*Text passage*.

When a patient arrives at area hospitals by ambulance, paramedics must wait until they can transfer care to hospital staff. While that process typically happens fairly quickly in Muskoka, paramedics sometimes encounter delays with low-acuity patients—patients with less-severe injuries or conditions. When that delay exceeds the provincial standard of 30 minutes it is referred to an off-load delay.
The Fit2Sit program will allow paramedics, in consultation with the triage nurse, to transfer low-acuity patients directly to the emergency department waiting room.
MPS, at the request of MAHC, worked with Parry Sound Emergency Medical Services to “develop a local protocol that will allow for the safe direct transfer of identified patients to ED waiting rooms. The partner agencies used feedback from other paramedic services in larger areas to develop the inclusion criteria and operational protocol,” according to a staff report presented at the District’s Health Services Committee on April 21.

*Using the information*.
**a)** In one to three sentences, explain why MPS worked with Parry Sound Emergency Medical Services, according to the passage about the Fit2Sit program.
**b)** Extend the passage about the Fit2Sit program by writing what comes after its last sentence.

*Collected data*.
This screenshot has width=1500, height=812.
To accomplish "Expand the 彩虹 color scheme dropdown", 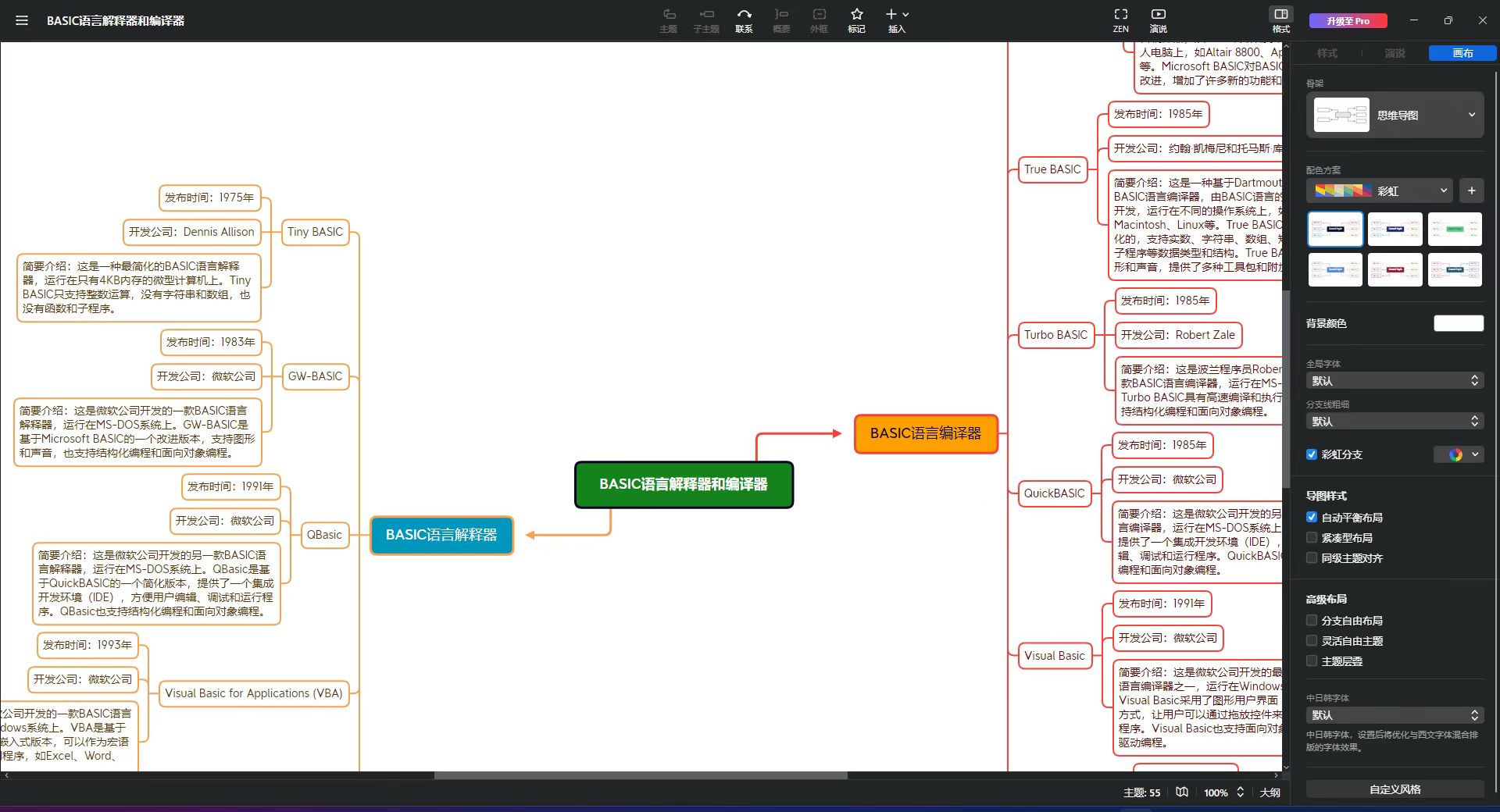I will (x=1379, y=191).
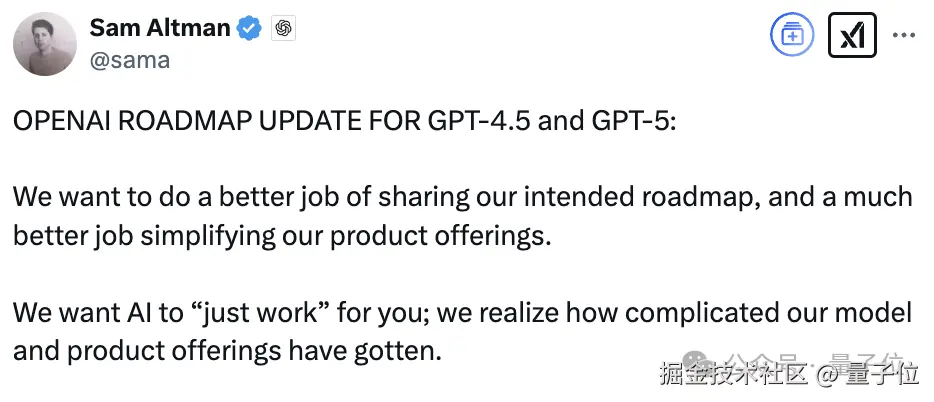Screen dimensions: 934x402
Task: Click the blue verified checkmark badge
Action: coord(249,29)
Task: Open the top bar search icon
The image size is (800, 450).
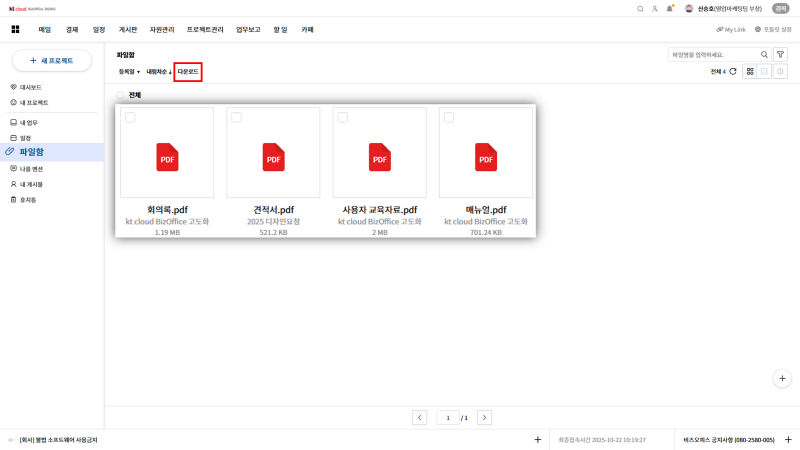Action: pyautogui.click(x=640, y=8)
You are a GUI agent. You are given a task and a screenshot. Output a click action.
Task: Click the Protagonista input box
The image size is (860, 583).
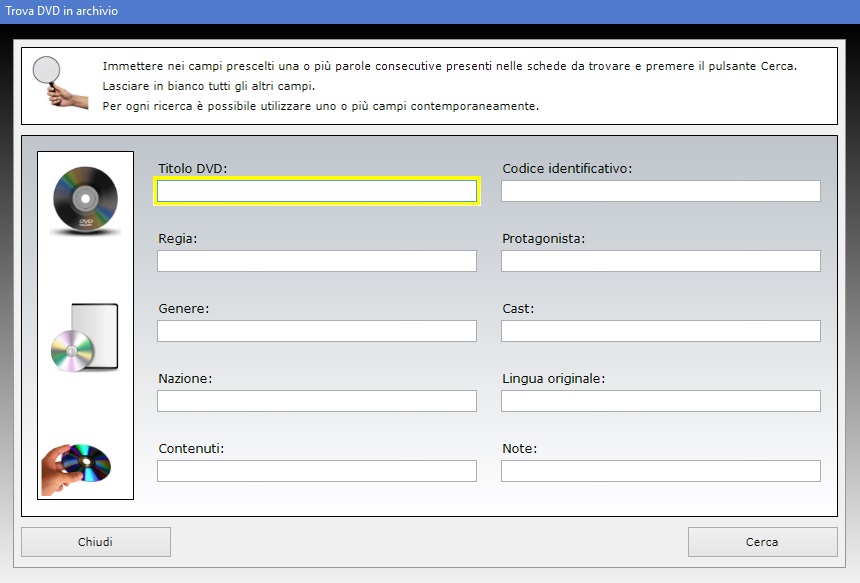coord(660,261)
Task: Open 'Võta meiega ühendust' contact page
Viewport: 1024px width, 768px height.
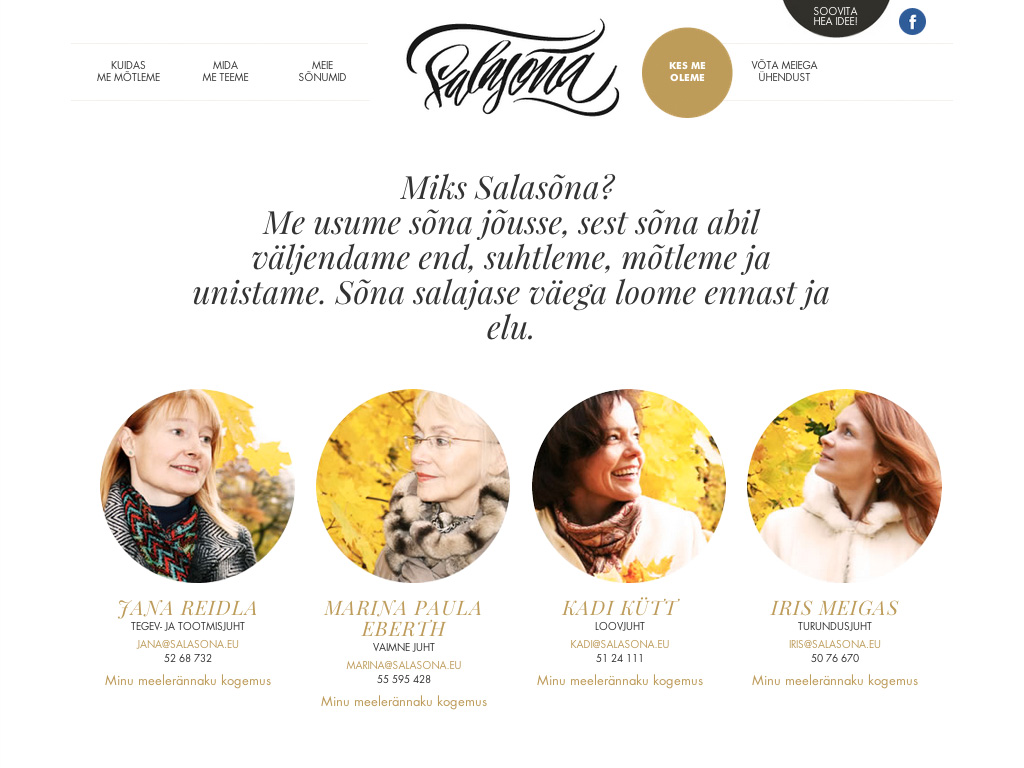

*Task-by-task answers*.
**a)** MPS worked with Parry Sound Emergency Medical Services because MAHC asked it to. The aim was to develop a local protocol that would allow the safe direct transfer of identified patients to emergency department waiting rooms.

**b)**
Triage nurses at each hospital site will make the final decision on whether a patient may be transferred to the waiting room, and will assume responsibility for the patient prior to paramedic departure. Patients who have higher acuity will remain under paramedic care until transfer of care to hospital staff is completed.
Transfer-of-care times in Muskoka are on average below the 30-minute provincial standard, although there are still a significant number that exceed that mark.
More patients are off-loaded at South Muskoka Memorial Hospital in Bracebridge, which has a slightly higher off-load time, according to the staff report.
In general, off-load times have increased over the last three years, with the exception of 2020 likely due to the
significant reduction in call volume during the early waves of the COVID-19 pandemic.
The following table lists the average off-load time for Muskoka Algonquin Health Centre (MAHC) hospital sites. The 90th percentile row indicates the number of minutes below which 90 per cent of off-load times fall.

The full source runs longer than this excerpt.